The new owners of West Ham, David Gold and David Sullivan, predicted Champions League football for the Hammers within seven years of them taking over in 2010. It is still possible, but relegation last season probably wasn’t in the plan. Attempting to achieve such unrealistic targets only heaps more pressure on the manager at a club. More often than not, they are the first to pay the price when things
begin to unravel.
There has been a string of sackings following high-profile takeovers in recent years. It seems a manager is never more at risk than just a few months after being given the complete backing of his new chairman. That said, this is not a modern phenomenon. After becoming majority shareholders at Tottenham in 2000, the Investment
company ENIC took just three months to sack George Graham and replace the former Arsenal manager with Spurs legend Glenn Hoddle. This blatant attempt to curry favour with fans has been repeated often since, with varying degrees of success.
In 2008, the new Newcastle owner Mike Ashley pulled the same stunt when he dismissed the unpopular Sam Allardyce and persuaded former fans’ favourite Kevin Keegan to return. Anfield legend Kenny Dalglish was the man John Henry and Fenway Sports Group called on when Roy Hodgson was shown the door within three months of the Boston-based business taking over from the unpopular Tom Hicks and George Gillett.
The arguments over these sackings are varied and complex but there is a logic in new owners wanting to have their own man controlling events. In the business world it is common for new CEOs to come in and, after having explored the company for a while, install a whole new management team. Any millionaire investing their money into a football club would want a man they had interviewed and can trust at the helm.
But that is not to say the decisions are always the right ones. Allardyce again fell victim to the curse of the new chairman when he was unceremoniously bundled out of Blackburn within a month of Venky’s taking over. His replacement, Steve Kean, proved a controversial choice to take on the role. Results have made the decision look even more baffling.

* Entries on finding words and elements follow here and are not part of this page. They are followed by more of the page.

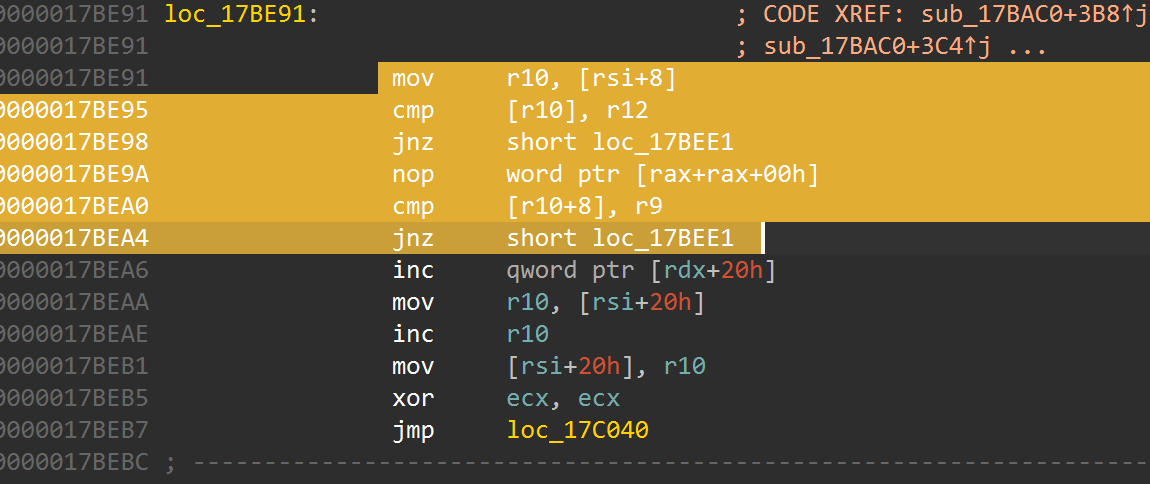
Task: Select the jmp loc_17C040 target operand
Action: [x=577, y=430]
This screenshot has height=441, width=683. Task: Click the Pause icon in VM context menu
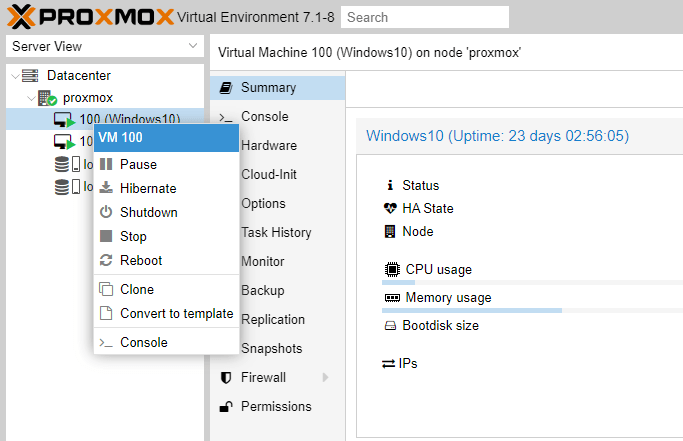[x=106, y=164]
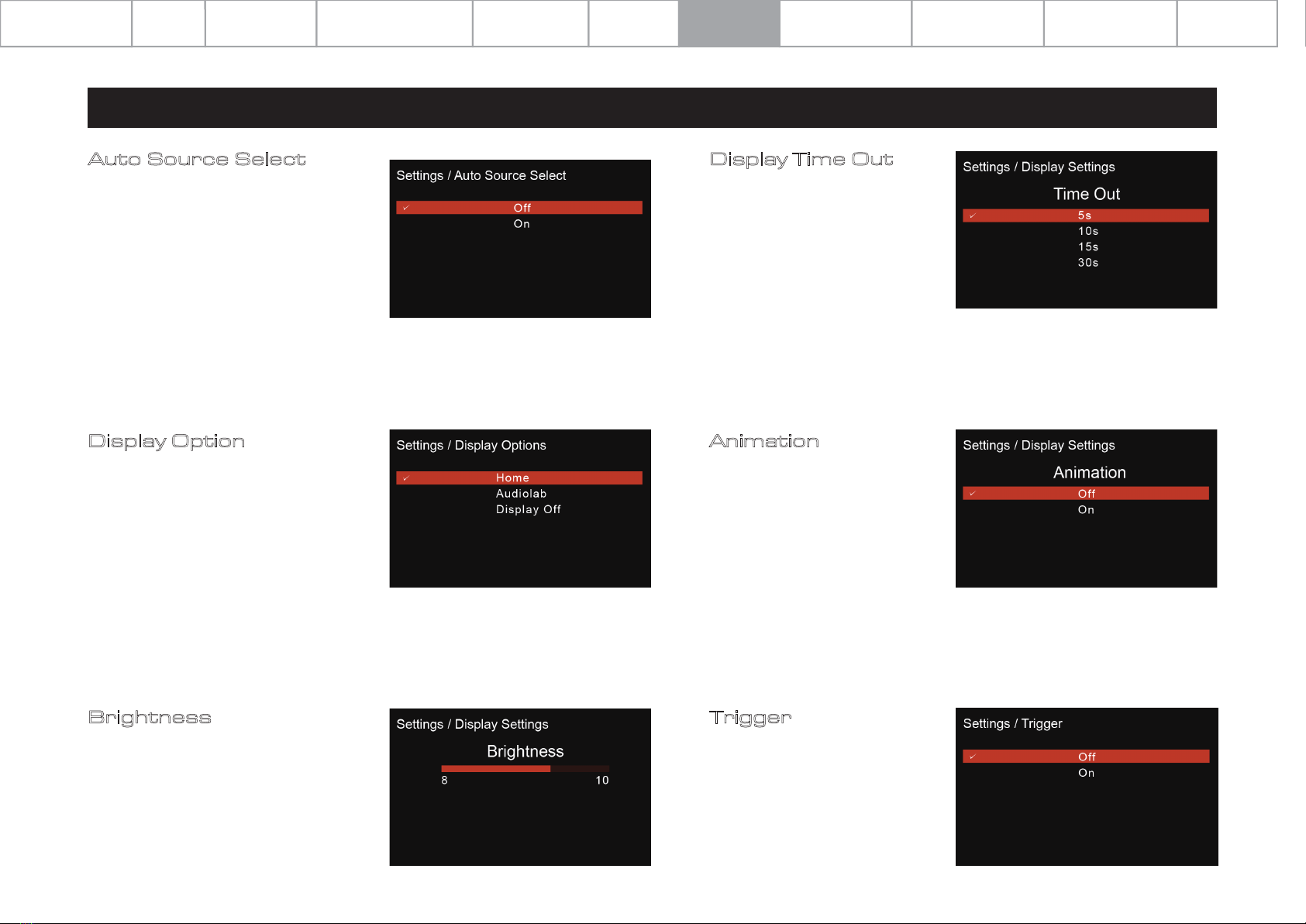Viewport: 1306px width, 924px height.
Task: Click the Brightness section heading
Action: pos(150,717)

West Ham took a similar step backwards when Gold and Sullivan sacked Gianfranco Zola within five months of moving in. By most measures Zola was not proving a success at Upton Park but he did keep the Hammers up, which was more than can be said for his successor, Avram Grant.

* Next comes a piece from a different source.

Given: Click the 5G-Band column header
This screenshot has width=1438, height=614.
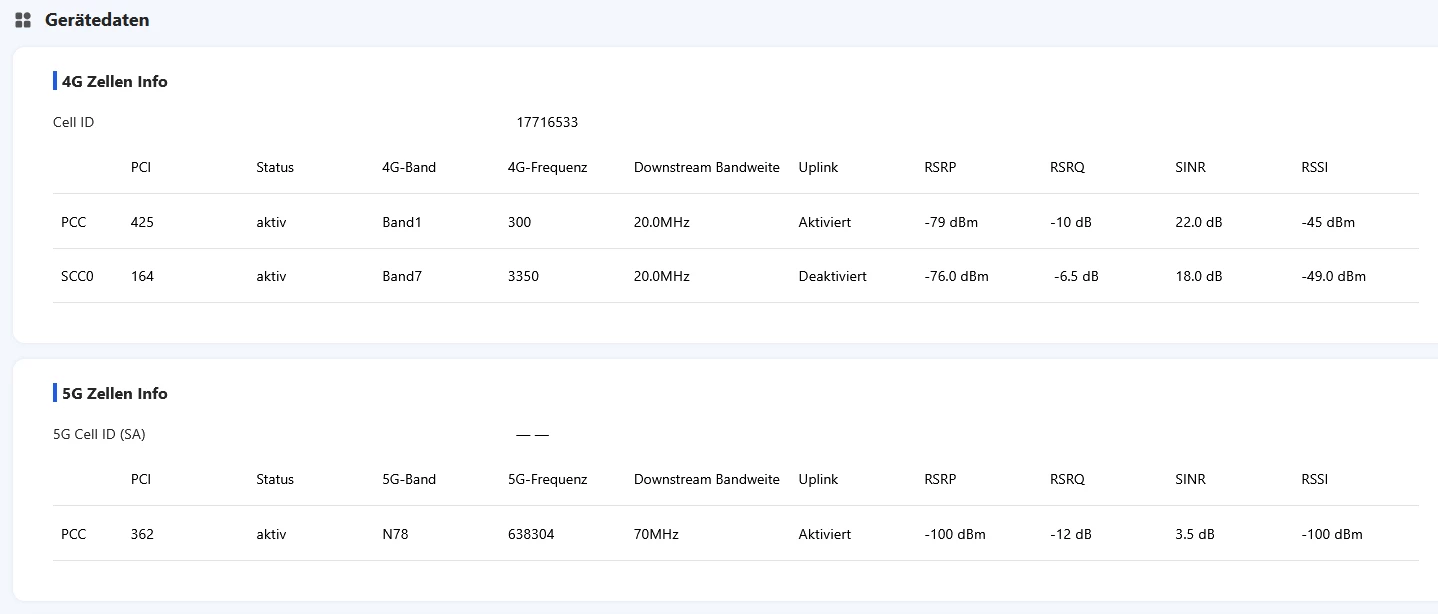Looking at the screenshot, I should pyautogui.click(x=409, y=480).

While most new owners of top-flight clubs can only dream of seeing their sides challenge at the very top, the modern mega-takeover, first witnessed in England when Roman Abramovich bought Chelsea, calls for a big name to take on a big project. Abramovich gave incumbent Claudio Ranieri a full year to prove himself at Stamford Bridge before signing up Champions League winner José Mourinho. Mark Hughes had 14 months at Manchester City before Roberto Mancini was drafted in. In each of these cases the original manager’s profile was not considered big enough for what the billionaire owners were intent on achieving.
This phenomenon is not just restricted to the Premier League. Mourinho was again the man in demand when Florentino Pérez regained control of Real Madrid in 2010 and tired of Manuel Pellegrini. In December the former Chelsea manager Carlo Ancelotti was appointed to lead Paris Saint-Germain just four months after they were bought by Qatar Sports Investments.
Football management can be a precarious profession at the best of times, with the majority of managers neither given the time or resources to make their mark on a club. The emergence of new owners should hand them the opportunity of a lifetime, but in many cases it just ends with them looking for a new job.